◆ **Written instruction**: Transcribe, word for word, the section of the postdoc application analysis below that opens with "Postdoc Application Analysis" and closes with "of the applicants.".

◆ **Supplied passage**:
____________

Postdoc Application Analysis

This page explains the project. Actual results can be found here.

Context
The Problem
The Data
The Features
- Applicants’ Current Positions

Context

High-energy theorists all apply to postdoctoral positions at the same time of the year. Applications are submitted before the holiday season (deadlines between November 15 and December 15). While there are on the order of 80-100 openings, these are mostly centralized in two systems: the European Joint Application and AcademicJobsOnline. Therefore, the effort required of applicants to submit a large number of applications is marginal. This results in a selection process that should be heavily dependant on measurable features based on the publication record of the applicants.

Admission decisions are usually issued between mid-December and February. An agreement between departments ensures that no position must be accepted or declined before January 7, leading to two rounds of offers usually being sent.

A fraction of applicants choose to publicize offers they have received on an unofficial “Rumor Mill“. The information on that website includes the identity of the offer recipient, the date of the rumor submission and the status of the offer. Information is available since the 2011 application year.

The Problem

What does the profile of a successful applicant look like? Prospective applicants would like to know how they compare to successful applicants.

The Data

I used raw data from three different (but linked) sources. First is the rumor mill itself:

While it’s possible to use Python to download the online spreadsheets, it turns out to be easier to simply copy-paste them into Excel and do a simple search-and-replace to eliminate the HTML formatting on the URLs before exporting as a CSV file. I used data from 2017-2020. This corresponds to 969 individual applicants.

____________

◆ **Data records**:
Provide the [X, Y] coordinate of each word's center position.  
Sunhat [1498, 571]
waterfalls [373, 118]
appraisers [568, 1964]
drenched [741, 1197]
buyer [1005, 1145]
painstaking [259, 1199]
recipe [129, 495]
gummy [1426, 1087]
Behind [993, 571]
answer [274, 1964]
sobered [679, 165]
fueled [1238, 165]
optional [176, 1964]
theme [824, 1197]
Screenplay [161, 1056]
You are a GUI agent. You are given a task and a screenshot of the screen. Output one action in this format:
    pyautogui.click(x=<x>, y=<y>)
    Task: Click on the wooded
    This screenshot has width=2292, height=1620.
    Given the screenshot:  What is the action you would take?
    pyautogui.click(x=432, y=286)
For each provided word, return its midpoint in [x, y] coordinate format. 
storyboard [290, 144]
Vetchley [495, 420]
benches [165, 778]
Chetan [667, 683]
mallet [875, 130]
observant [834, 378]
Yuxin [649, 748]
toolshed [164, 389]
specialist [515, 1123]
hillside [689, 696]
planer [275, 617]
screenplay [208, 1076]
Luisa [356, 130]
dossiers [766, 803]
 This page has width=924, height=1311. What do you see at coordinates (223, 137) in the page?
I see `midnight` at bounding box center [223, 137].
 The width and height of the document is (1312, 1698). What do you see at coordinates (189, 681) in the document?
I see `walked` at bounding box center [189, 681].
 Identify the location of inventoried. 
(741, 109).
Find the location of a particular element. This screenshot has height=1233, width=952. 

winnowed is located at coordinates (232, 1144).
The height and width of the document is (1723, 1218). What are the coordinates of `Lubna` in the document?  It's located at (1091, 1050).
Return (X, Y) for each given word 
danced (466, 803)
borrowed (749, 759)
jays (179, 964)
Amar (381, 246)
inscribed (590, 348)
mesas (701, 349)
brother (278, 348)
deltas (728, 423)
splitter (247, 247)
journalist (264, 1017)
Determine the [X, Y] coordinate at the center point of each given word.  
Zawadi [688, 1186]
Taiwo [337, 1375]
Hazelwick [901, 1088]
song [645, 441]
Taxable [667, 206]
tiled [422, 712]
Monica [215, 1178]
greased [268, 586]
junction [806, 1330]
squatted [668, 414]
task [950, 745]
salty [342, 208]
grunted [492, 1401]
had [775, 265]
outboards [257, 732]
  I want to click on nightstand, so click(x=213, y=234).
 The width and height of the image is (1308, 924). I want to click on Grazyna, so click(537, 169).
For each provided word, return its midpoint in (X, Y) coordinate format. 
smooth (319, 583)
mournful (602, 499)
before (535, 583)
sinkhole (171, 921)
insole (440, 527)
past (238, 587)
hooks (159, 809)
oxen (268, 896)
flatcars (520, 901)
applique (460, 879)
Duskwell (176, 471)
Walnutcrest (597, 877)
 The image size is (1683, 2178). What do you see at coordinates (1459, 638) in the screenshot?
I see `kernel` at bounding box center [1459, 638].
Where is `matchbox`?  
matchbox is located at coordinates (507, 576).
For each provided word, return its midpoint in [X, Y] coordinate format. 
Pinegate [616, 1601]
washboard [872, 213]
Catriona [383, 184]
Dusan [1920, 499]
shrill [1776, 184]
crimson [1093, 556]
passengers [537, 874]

____________

◆ **Solution for this task**:
Postdoc Application Analysis

This page explains the project. Actual results can be found here.

Context
The Problem
The Data
The Features
- Applicants’ Current Positions

Context

High-energy theorists all apply to postdoctoral positions at the same time of the year. Applications are submitted before the holiday season (deadlines between November 15 and December 15). While there are on the order of 80-100 openings, these are mostly centralized in two systems: the European Joint Application and AcademicJobsOnline. Therefore, the effort required of applicants to submit a large number of applications is marginal. This results in a selection process that should be heavily dependant on measurable features based on the publication record of the applicants.